### REQUIRED TASK
Extract the records below without changing a word, starting at the very first line and ending at the line that contains "1.2308.9.1 (65, 1009)". Include both of those lines.

### DATASET CONTENT
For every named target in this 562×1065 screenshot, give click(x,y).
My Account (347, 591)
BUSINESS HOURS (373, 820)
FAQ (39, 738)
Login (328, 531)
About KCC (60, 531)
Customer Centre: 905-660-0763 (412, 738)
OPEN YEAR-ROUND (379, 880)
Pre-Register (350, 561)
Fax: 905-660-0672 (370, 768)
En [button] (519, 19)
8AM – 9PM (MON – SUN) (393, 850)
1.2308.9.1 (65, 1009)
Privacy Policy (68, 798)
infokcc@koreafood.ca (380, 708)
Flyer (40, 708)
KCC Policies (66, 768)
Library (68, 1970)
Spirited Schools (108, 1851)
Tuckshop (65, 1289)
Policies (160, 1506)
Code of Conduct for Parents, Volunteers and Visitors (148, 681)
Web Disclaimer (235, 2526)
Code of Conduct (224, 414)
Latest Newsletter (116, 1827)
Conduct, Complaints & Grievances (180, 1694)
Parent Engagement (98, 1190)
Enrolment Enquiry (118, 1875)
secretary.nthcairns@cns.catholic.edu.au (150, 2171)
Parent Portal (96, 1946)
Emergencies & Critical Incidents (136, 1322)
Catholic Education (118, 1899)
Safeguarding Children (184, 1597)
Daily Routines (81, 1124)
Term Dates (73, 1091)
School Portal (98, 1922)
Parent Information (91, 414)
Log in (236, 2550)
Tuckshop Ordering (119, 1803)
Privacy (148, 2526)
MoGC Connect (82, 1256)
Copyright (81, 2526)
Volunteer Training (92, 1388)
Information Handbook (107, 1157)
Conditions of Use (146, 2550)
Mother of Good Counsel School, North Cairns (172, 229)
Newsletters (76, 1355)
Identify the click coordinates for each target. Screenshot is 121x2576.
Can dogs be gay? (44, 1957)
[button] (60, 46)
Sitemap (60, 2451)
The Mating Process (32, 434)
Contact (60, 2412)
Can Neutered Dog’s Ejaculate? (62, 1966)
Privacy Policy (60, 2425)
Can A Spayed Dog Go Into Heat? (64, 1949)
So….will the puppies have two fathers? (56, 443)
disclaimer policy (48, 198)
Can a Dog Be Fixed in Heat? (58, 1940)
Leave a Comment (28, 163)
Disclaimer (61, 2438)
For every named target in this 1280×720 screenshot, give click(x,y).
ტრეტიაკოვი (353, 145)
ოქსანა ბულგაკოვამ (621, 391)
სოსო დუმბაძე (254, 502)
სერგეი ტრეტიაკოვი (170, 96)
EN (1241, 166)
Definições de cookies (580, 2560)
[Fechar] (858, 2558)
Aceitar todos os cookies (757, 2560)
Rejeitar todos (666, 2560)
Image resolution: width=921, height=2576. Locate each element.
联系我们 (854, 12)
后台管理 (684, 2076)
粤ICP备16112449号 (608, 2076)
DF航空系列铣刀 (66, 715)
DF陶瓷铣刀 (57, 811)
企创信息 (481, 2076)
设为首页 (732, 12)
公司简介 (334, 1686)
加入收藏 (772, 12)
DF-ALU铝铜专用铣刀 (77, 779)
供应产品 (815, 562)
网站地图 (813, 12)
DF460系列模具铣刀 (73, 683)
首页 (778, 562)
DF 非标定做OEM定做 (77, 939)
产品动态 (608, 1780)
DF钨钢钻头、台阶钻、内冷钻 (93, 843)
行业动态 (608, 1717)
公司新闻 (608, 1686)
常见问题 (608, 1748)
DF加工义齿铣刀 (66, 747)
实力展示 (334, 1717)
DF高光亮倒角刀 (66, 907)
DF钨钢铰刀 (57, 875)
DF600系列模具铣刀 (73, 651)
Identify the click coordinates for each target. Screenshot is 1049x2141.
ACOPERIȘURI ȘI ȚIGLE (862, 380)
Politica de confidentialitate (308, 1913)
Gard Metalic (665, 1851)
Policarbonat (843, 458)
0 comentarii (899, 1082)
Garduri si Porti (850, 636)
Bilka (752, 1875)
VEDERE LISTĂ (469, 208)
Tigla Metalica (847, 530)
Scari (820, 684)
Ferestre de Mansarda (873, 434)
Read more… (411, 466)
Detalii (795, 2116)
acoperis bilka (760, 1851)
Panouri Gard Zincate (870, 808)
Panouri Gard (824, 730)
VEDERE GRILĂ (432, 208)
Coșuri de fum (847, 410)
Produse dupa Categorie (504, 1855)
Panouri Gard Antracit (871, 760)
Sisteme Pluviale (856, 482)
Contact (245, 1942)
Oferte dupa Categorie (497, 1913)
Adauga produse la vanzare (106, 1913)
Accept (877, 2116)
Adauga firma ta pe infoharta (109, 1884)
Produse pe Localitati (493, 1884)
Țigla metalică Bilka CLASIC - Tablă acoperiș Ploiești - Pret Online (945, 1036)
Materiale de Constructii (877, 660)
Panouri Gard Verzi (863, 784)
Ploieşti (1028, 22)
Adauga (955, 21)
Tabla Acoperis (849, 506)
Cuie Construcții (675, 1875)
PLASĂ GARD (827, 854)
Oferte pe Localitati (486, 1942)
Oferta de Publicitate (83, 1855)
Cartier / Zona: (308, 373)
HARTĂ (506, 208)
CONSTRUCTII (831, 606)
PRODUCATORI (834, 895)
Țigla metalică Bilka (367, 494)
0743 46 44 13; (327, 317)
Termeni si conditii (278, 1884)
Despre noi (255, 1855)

### EXERCISE RESPONSE
For every named target in this 562×1065 screenshot, give click(x,y).
My Account (347, 591)
BUSINESS HOURS (373, 820)
FAQ (39, 738)
Login (328, 531)
About KCC (60, 531)
Customer Centre: 905-660-0763 (412, 738)
OPEN YEAR-ROUND (379, 880)
Pre-Register (350, 561)
Fax: 905-660-0672 (370, 768)
En [button] (519, 19)
8AM – 9PM (MON – SUN) (393, 850)
1.2308.9.1 (65, 1009)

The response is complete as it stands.